Gordon Brown has reiterated his stance on Britain rejoining the European Union while endorsing Sir Keir Starmer’s pragmatic approach to handling Brexit.
The former Labour prime minister told an audience in London that many people “feel very frustrated” the UK is outside the EU.
He pointed out that Brexit has already had tangible effects on the British economy, citing statistics from the London School of Economics (LSE) that attribute a third of the rise in food prices to the country’s exit from the bloc.
Mr Brown made his comments during a Guardian Live event about his forthcoming book Permacrisis: A Plan To Fix A Fractured World, which addresses various pressing global challenges, including the escalating climate crisis, geopolitical tensions like Russia’s invasion of Ukraine, rising nationalism, surging inflation and growing inequality.
Despite expressing his belief that rejoining the EU is crucial for the prosperity and stability of the UK, the former PM commended the efforts of the Labour Party leader to build bridges and make the public aware of the complexities involved in rejoining.
Told by newspaper columnist Jonathan Freedland “you are one of the very few major figures in the country who has said Britain should rejoin the European Union”, Mr Brown said: “I have always said it.
“I can see it from Scotland as well as from London, people in other parts of the country, as well as London, many voted to stay in the European Union and feel very frustrated we are outside it.
“Now, I accept that is going to be a difficult road back and I also accept what Keir Starmer is trying to do to build bridges, but at the same time making sure that people understand the problems that he faces as a result of that.
“But I would be talking about trade agreements between America and Britain and Europe and America at the moment, and I’d be talking about the danger to our economy if we actually become isolationist and protectionist.
“I do think people will begin to understand that when they see the price of food, I mean … a third of the rise in the food price according to LSE, London School of Economics, is caused by Brexit, so people are starting to see the effects on the household budgets of what is happening.”
Mr Brown underscored the importance of scientific collaboration such as Horizon Europe and the benefits of initiatives like the student exchange programme Erasmus. He also suggested exploring joint ventures with institutions like the European Investment Bank to address the nation’s “massive infrastructure needs”.
The former Labour leader dismissed the idea that if Britain were to join, it would have to adopt the single currency, suggesting that French president Emmanuel Macron’s proposal for a political community, larger than the EU, suggests a different kind of European integration.
“They cannot make it a condition for countries that are not ready to join a single currency to join. So you’re talking about a very different kind of Europe but the principle remains the same, that we are better off when we co-operate”, he said.
On whether Sir Keir should be bolder and point out that the UK is worse off with Brexit, Mr Brown joked: “Well, I’m not the best person to give advice about winning an election, am I?”

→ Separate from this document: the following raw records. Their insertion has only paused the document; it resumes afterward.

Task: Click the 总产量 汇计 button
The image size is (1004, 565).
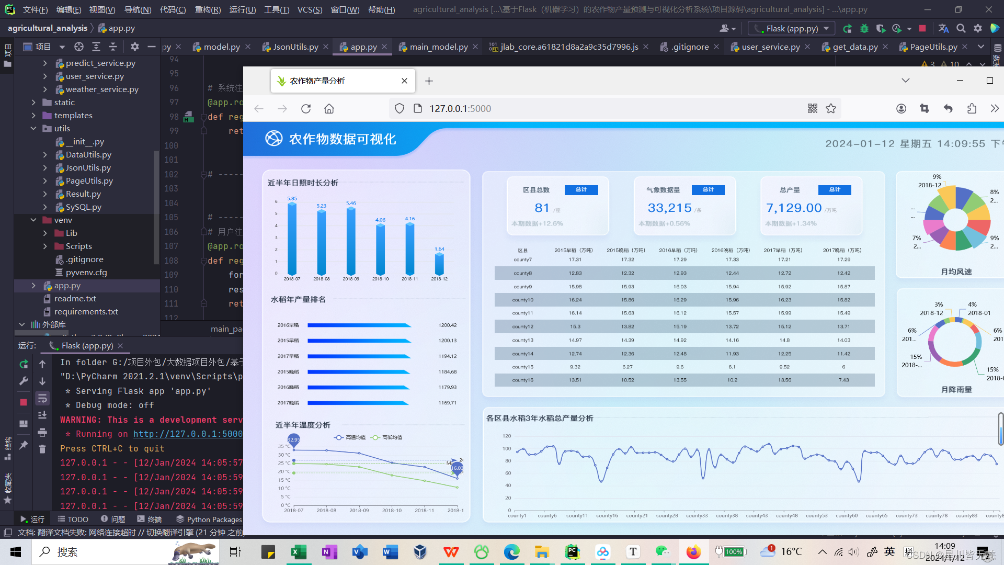Action: point(834,189)
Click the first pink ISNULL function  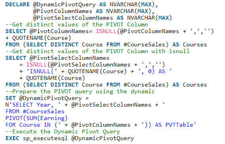[106, 31]
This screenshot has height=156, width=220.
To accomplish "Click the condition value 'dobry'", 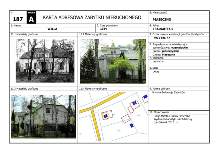I will 156,72.
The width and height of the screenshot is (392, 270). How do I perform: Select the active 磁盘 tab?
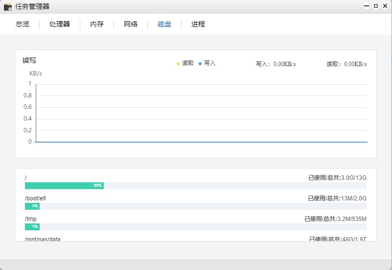click(164, 24)
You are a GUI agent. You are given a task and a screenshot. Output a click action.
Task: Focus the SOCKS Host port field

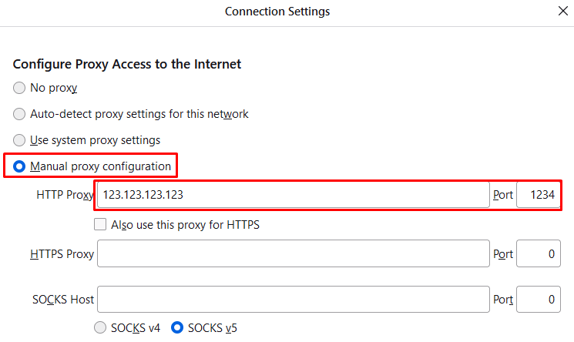click(537, 299)
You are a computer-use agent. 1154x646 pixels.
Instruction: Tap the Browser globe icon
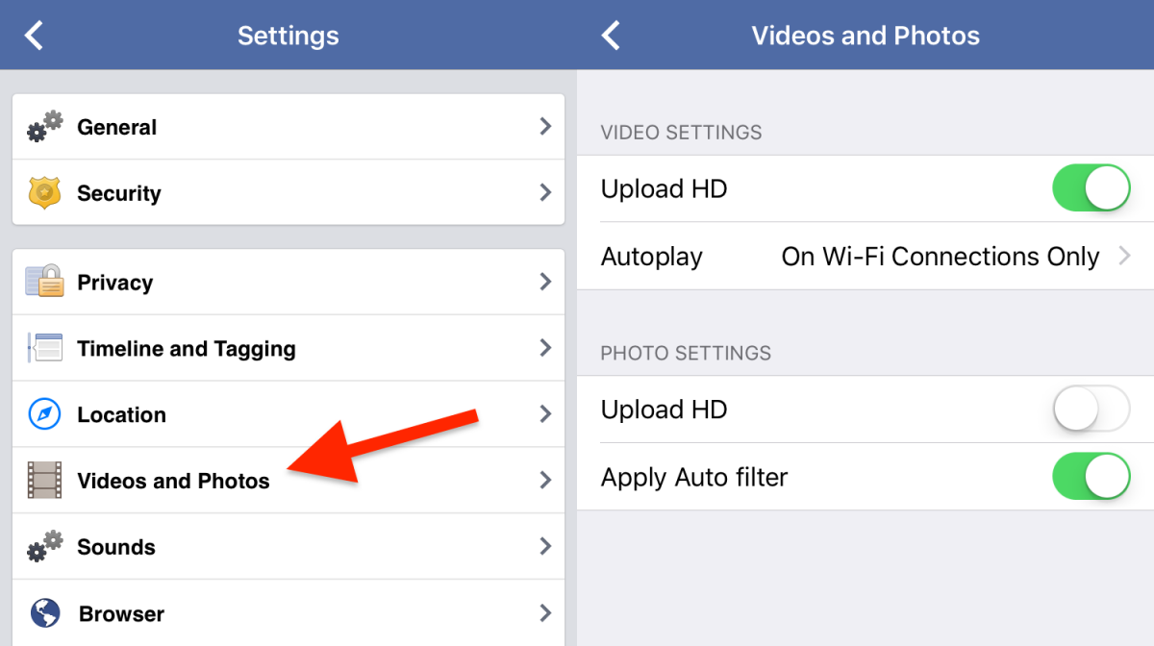44,613
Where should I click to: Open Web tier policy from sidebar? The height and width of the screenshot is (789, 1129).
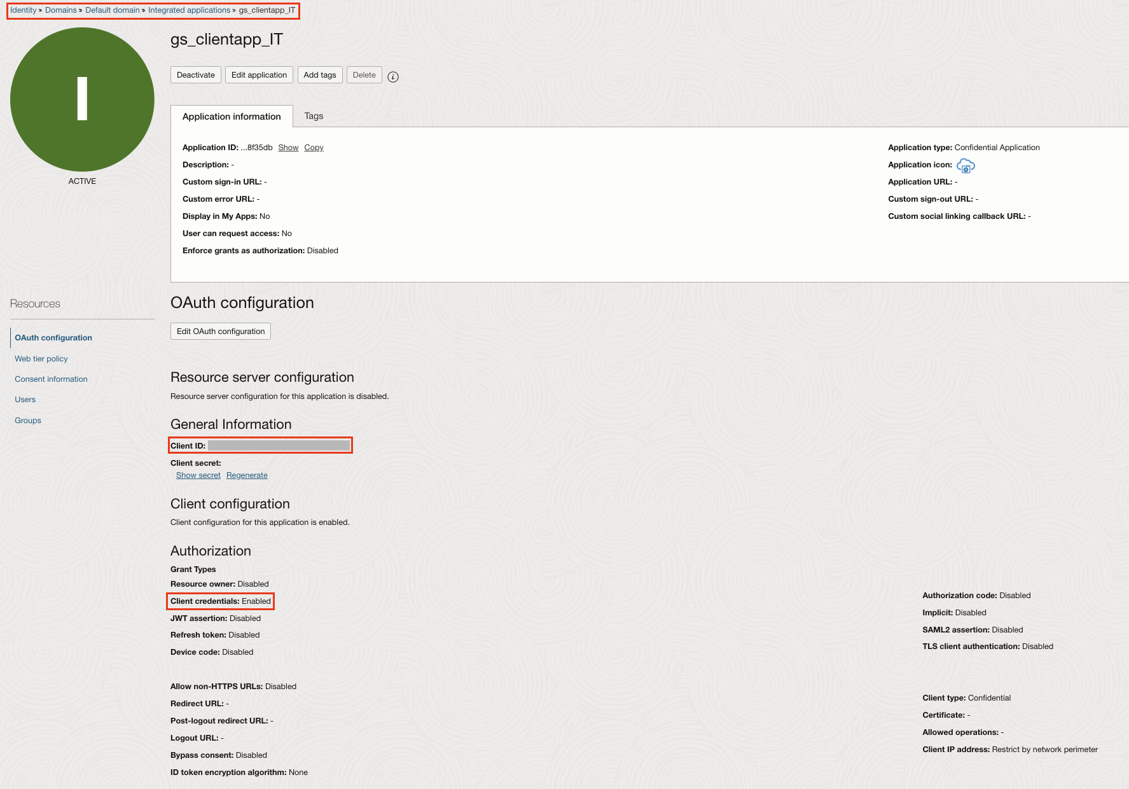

He added: “I gotta be realistic. I can put it down to many things, but I’ve got to take some responsibility myself.
“So, I think as I said earlier, the best advice to Keir Starmer is not to take my advice. I think you’ll see us being a very internationalist Labour. A very internationalist party.”
Elsewhere during the event, which lasted for around a hour and a half, Mr Brown also urged people to give Sir Keir a “chance”, insisting he is a “really good guy” and the “future”.
Asked if there are any ideological differences between what the Brown-Blair government and Sir Keir, he said: “I do plead with people who look at the politics: give Keir Starmer a chance. He is a really good guy. He is a really good guy.
“I have worked with him over many years. I have seen him at work as director of public prosecution under the Labour government. I’ve seen him when he’s been a spokesman … for the Labour Party. And I’ve seen him as an individual constituency MP and I’ve known him right throughout that period.
“I tell you that his values are values that I respect, are values that can help change Britain, are values that will make us a more socially just country. Keir Starmer is the future.”